→ **What to produce**: Copy the stretch of the garden thread below from "As for your" through "dozen!! Ha ha!!" word for word.

Here's my okra, nothing yet to cut. And problems are developing again from blight/fungus because of all the rain and cool weather we've been having. I'll be spraying it soon with some copper based fungicide, hopefully non toxic for humans. Last year the heat and dry weather gave me a bumper crop of okra, gave about half of it away.


----------



## amberg

Got the girls to pull the pea vines up for me to pick and shell. Much cooler sitting in the shade to pull the pods off. Finished shelling them a few minutes ago, ended up with 3+ quarts from the load on the cart.


----------



## amberg

Update on the tomatoes and the Kentucky wonder pole beans from post #20, they have taken a notion to start climbing the trellis pretty good. ( notice my pvc irrigation system ) I think it works much better than a hose if I remember to turn the water off. I also put up another cow panel out at the garden for the Fortex pole beans and 2 more tomato plants. I have never grown Fortex beans before, so I will see how they do.


----------



## Buckshot00

Got the pinto beans picked. Shelling them right now.


----------



## Buckshot00

Pulled the onions today.


----------



## Del_




----------



## Buckshot00

Del_ said:


> View attachment 587508
> View attachment 587509
> View attachment 587510
> View attachment 587511
> View attachment 587513
> View attachment 587514
> View attachment 587516
> View attachment 587517


Very nice.


----------



## amberg

Very nice indeed, that looks like a full time job!


----------



## chuckwood

So far, this has been a very good year for my corn. We've had plenty of rain, some of the plants are over 8 feet tall and I'll have bushels of the stuff to process this year. Some of it I'll give away, it's more than I need, I'm also growing pole beans in there with the corn. It's a good combination. I've used no fertilizer or pesticides this year in the corn. With the corn ear borer worms, I just chop off the tips that have them and carry on.


----------



## amberg

We are finally getting some rain tonight as I post this. The corn and black eyed peas are looking better already.


----------



## amberg

chuckwood said:


> So far, this has been a very good year for my corn. We've had plenty of rain, some of the plants are over 8 feet tall and I'll have bushels of the stuff to process this year. Some of it I'll give away, it's more than I need, I'm also growing pole beans in there with the corn. It's a good combination. I've used no fertilizer or pesticides this year in the corn. With the corn ear borer worms, I just chop off the tips that have them and carry on.
> 
> View attachment 588912



Glad you got some rain, we are just now getting rain. I used no fertilizer this year either and the corn looks good except it has had no rain until tonight. I think it will really pick up now. 

As for your corn, you can always ship it up here to me. lol!! As you know that I can process it for you!! ( I will take it by the dozen) No less than 12 dozen!! Ha ha!!

→ **Given information**:

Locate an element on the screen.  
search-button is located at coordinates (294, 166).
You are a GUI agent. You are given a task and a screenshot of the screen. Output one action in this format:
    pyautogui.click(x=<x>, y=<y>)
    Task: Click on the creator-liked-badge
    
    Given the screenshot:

→ **Reply to the task**:
As for your corn, you can always ship it up here to me. lol!! As you know that I can process it for you!! ( I will take it by the dozen) No less than 12 dozen!! Ha ha!!